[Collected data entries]
-*-

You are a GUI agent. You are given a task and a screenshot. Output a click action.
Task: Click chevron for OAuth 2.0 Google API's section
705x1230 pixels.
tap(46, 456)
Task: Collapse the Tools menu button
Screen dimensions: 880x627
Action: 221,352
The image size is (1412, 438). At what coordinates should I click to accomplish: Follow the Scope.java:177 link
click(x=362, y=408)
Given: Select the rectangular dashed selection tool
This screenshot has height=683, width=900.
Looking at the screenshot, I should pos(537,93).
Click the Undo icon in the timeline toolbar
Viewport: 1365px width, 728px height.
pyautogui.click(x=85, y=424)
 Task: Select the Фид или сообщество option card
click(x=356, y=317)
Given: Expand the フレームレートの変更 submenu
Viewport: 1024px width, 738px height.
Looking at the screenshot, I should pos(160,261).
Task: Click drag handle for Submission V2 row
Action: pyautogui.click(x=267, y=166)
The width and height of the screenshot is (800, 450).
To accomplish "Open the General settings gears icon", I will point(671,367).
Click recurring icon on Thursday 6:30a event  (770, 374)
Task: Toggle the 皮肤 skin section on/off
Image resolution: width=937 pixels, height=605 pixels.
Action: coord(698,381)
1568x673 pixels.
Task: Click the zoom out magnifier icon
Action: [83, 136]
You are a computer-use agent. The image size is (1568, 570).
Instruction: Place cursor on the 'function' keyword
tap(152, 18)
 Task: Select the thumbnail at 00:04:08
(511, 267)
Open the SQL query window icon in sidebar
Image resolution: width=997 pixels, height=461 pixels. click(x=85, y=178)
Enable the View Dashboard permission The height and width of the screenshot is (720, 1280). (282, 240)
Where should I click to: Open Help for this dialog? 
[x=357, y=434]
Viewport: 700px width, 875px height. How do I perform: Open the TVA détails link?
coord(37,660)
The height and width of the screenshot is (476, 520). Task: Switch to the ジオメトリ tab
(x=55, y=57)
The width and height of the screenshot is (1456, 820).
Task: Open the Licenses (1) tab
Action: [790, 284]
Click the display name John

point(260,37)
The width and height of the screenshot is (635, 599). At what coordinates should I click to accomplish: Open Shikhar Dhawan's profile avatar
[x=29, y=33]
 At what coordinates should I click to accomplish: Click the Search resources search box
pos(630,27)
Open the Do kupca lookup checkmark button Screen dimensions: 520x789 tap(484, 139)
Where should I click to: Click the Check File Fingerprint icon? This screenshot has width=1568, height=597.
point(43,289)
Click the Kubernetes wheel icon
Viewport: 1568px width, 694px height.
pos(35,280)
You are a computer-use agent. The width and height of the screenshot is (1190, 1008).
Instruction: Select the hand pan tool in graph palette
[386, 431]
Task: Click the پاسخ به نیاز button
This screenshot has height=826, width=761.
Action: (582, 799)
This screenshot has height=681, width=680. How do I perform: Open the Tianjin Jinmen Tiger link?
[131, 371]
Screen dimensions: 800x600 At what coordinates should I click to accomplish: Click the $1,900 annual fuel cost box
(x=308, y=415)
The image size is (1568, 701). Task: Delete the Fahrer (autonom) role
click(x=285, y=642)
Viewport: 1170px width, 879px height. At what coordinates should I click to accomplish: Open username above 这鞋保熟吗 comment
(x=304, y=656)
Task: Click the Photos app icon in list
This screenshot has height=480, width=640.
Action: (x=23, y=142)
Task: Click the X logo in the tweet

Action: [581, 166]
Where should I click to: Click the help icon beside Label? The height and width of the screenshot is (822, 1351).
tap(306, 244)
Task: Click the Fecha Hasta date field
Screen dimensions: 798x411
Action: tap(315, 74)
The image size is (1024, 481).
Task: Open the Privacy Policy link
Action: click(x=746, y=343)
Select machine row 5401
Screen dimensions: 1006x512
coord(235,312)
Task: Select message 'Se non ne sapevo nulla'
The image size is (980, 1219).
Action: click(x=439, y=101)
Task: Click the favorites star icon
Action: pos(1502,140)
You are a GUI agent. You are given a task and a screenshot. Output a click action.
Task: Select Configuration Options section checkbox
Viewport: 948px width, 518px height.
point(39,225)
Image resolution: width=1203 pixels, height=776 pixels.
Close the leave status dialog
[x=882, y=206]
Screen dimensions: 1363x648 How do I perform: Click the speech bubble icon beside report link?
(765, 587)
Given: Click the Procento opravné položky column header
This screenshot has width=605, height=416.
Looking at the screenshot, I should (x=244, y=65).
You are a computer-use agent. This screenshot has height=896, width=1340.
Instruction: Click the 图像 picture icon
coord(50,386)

-*-

Each entry shown above must be retyped word for word.

You are a GUI agent. You are given a task and a screenshot. Output a click action.
Task: Click chevron for OAuth 2.0 Google API's section
705x1230 pixels.
tap(46, 456)
Task: Collapse the Tools menu button
Screen dimensions: 880x627
Action: 221,352
The image size is (1412, 438). At what coordinates should I click to accomplish: Follow the Scope.java:177 link
click(x=362, y=408)
Given: Select the rectangular dashed selection tool
This screenshot has height=683, width=900.
Looking at the screenshot, I should pos(537,93).
Click the Undo icon in the timeline toolbar
Viewport: 1365px width, 728px height.
pyautogui.click(x=85, y=424)
 Task: Select the Фид или сообщество option card
click(x=356, y=317)
Given: Expand the フレームレートの変更 submenu
Viewport: 1024px width, 738px height.
Looking at the screenshot, I should pos(160,261).
Task: Click drag handle for Submission V2 row
Action: pyautogui.click(x=267, y=166)
The width and height of the screenshot is (800, 450).
To accomplish "Open the General settings gears icon", I will point(671,367).
Click recurring icon on Thursday 6:30a event  (770, 374)
Task: Toggle the 皮肤 skin section on/off
Image resolution: width=937 pixels, height=605 pixels.
Action: coord(698,381)
1568x673 pixels.
Task: Click the zoom out magnifier icon
Action: [83, 136]
You are a computer-use agent. The image size is (1568, 570).
Instruction: Place cursor on the 'function' keyword
tap(152, 18)
 Task: Select the thumbnail at 00:04:08
(511, 267)
Open the SQL query window icon in sidebar
Image resolution: width=997 pixels, height=461 pixels. click(x=85, y=178)
Enable the View Dashboard permission The height and width of the screenshot is (720, 1280). (282, 240)
Where should I click to: Open Help for this dialog? 
[x=357, y=434]
Viewport: 700px width, 875px height. How do I perform: Open the TVA détails link?
coord(37,660)
The height and width of the screenshot is (476, 520). Task: Switch to the ジオメトリ tab
(x=55, y=57)
The width and height of the screenshot is (1456, 820).
Task: Open the Licenses (1) tab
Action: [790, 284]
Click the display name John

point(260,37)
The width and height of the screenshot is (635, 599). At what coordinates should I click to accomplish: Open Shikhar Dhawan's profile avatar
[x=29, y=33]
 At what coordinates should I click to accomplish: Click the Search resources search box
pos(630,27)
Open the Do kupca lookup checkmark button Screen dimensions: 520x789 tap(484, 139)
Where should I click to: Click the Check File Fingerprint icon? This screenshot has width=1568, height=597.
point(43,289)
Click the Kubernetes wheel icon
Viewport: 1568px width, 694px height.
pos(35,280)
You are a computer-use agent. The width and height of the screenshot is (1190, 1008).
Instruction: Select the hand pan tool in graph palette
[386, 431]
Task: Click the پاسخ به نیاز button
This screenshot has height=826, width=761.
Action: (582, 799)
This screenshot has height=681, width=680. How do I perform: Open the Tianjin Jinmen Tiger link?
[131, 371]
Screen dimensions: 800x600 At what coordinates should I click to accomplish: Click the $1,900 annual fuel cost box
(x=308, y=415)
The image size is (1568, 701). Task: Delete the Fahrer (autonom) role
click(x=285, y=642)
Viewport: 1170px width, 879px height. At what coordinates should I click to accomplish: Open username above 这鞋保熟吗 comment
(x=304, y=656)
Task: Click the Photos app icon in list
This screenshot has height=480, width=640.
Action: (x=23, y=142)
Task: Click the X logo in the tweet

Action: [581, 166]
Where should I click to: Click the help icon beside Label? The height and width of the screenshot is (822, 1351).
tap(306, 244)
Task: Click the Fecha Hasta date field
Screen dimensions: 798x411
Action: tap(315, 74)
The image size is (1024, 481).
Task: Open the Privacy Policy link
Action: click(x=746, y=343)
Select machine row 5401
Screen dimensions: 1006x512
coord(235,312)
Task: Select message 'Se non ne sapevo nulla'
The image size is (980, 1219).
Action: click(x=439, y=101)
Task: Click the favorites star icon
Action: pos(1502,140)
You are a GUI agent. You are given a task and a screenshot. Output a click action.
Task: Select Configuration Options section checkbox
Viewport: 948px width, 518px height.
point(39,225)
Image resolution: width=1203 pixels, height=776 pixels.
Close the leave status dialog
[x=882, y=206]
Screen dimensions: 1363x648 How do I perform: Click the speech bubble icon beside report link?
(765, 587)
Given: Click the Procento opravné položky column header
This screenshot has width=605, height=416.
Looking at the screenshot, I should (x=244, y=65).
You are a computer-use agent. This screenshot has height=896, width=1340.
Instruction: Click the 图像 picture icon
coord(50,386)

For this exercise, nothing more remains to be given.